Part of our impromptu slideshow are videos of skinny legs walking around the Aptronic labs. It’s not clear what speed is achieved, but purely from the looks of it, it appears to be faster than what Tesla showed in its recent Optimus video. What becomes clear after looking at some of these seemingly disparate projects is that Aptronic has been building its own fully humanoid robot from scratch.
Cardenas says the company bootstrapped for most of its existence, until it laid off about 40-50 people. After the official unveiling of its full humanoid system this summer, it will seek Series A this year. “We have all these building blocks,” he continued. “A lot of it is iterating and trying out new ideas. The advantage of bootstrapping is that we’ve been believing in it for a long time. We’ve been at this for almost a decade as a team from Valkyrie.
At the moment, the company is working on getting the robot’s core functionality up and running before launch. It wants to clearly demonstrate that the product actually works as planned before showing it to the world. It’s a markedly different approach to what Tesla is doing with the Optimus, and if all goes according to plan, it will propel the firm to its next big upswing.
Cardenas showed me images — both renders and photos — of Apollo, the system it plans to launch this summer. I can’t share them here, but I can tell you that the design follows the kind of convergent evolution I’ve described, with Tesla, Figma and OpenAI-backed 1X renderers with a shared designed language. Let’s show Apollo looks – in a word – friendlier than any of these systems and the NASA Valkyrie robot that came before it.

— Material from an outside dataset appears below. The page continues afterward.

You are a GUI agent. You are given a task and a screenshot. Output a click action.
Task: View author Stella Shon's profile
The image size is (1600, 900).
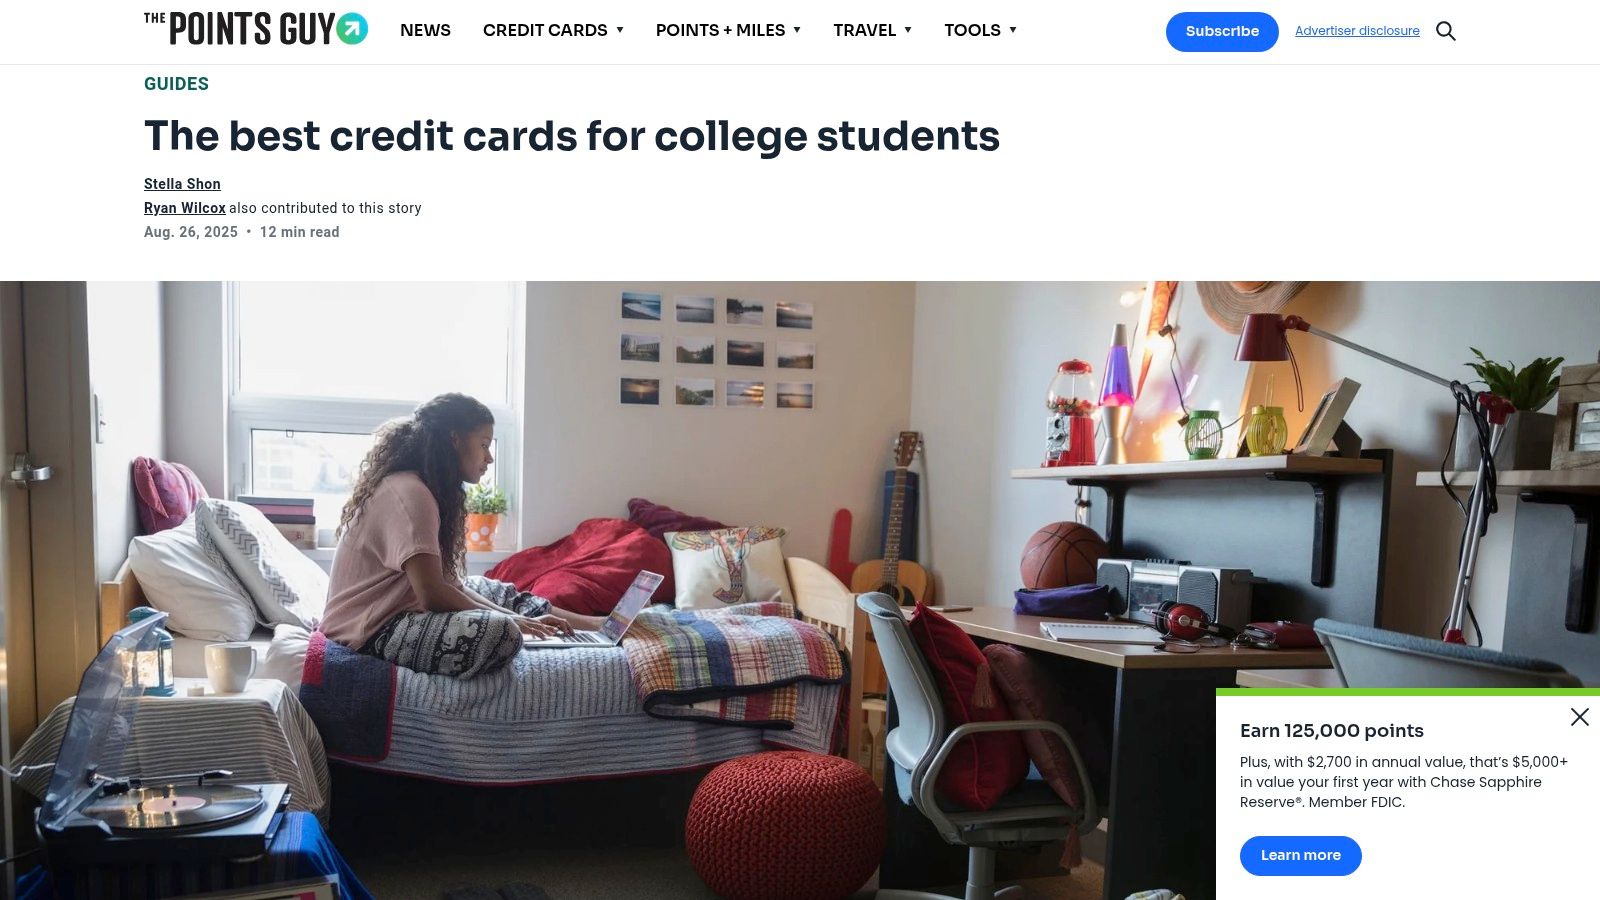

It shares a lot of design traits with the Astra. In fact, I might even go as far as describing it as a cartoony beauty, with a head shaped like an old-school iMac, and a combination of button eyes and display face. While it’s true that most people won’t be interacting with these systems, which are designed to operate in places like warehouses and factory floors, it’s not necessary to embrace bad luck in order to look good.
In some ways, the general-purpose bit is tougher than the humanoid bit. This is not to say that building a fully mobile and articulated bipedal robot is easier than any stretch of the imagination, but there is a huge gulf between specialized and general purpose. The precise definition of the latter is a conversation for another day, but for many, the label describes a system that adapts entirely on the fly. For some, this means something like an API and app store for third-party developers to build skills, but the system still has to adapt to its environment. Ideally, it is a machine that can perform any task that a human can do.
Too often, people fail to recognize the vast middle ground of multi-purpose systems. For the time being, it is a far more practical place to operate within. Tesla’s notion of a robot that could work in a factory all day, do your grocery shopping and come home to cook you dinner feeds current outlandish expectations fueled by decades of science fiction .
“To get it to do that many things, it’s still early days,” Cardenas says, “but there are enough applications where if we can do simple things like move a box from point A to point B, thousands of units.” are” worth the demands for those applications.
Like all work in space, these conversations require the caveat that we are still in very early stages. Agility has arguably come to the forefront of proving the efficacy of humanoid (or at the very least bipedal) robots in the warehouse setting. But they too have a long way to go.
Regardless, the next few years will provide some fascinating insights into where these culminations of decades of research are heading.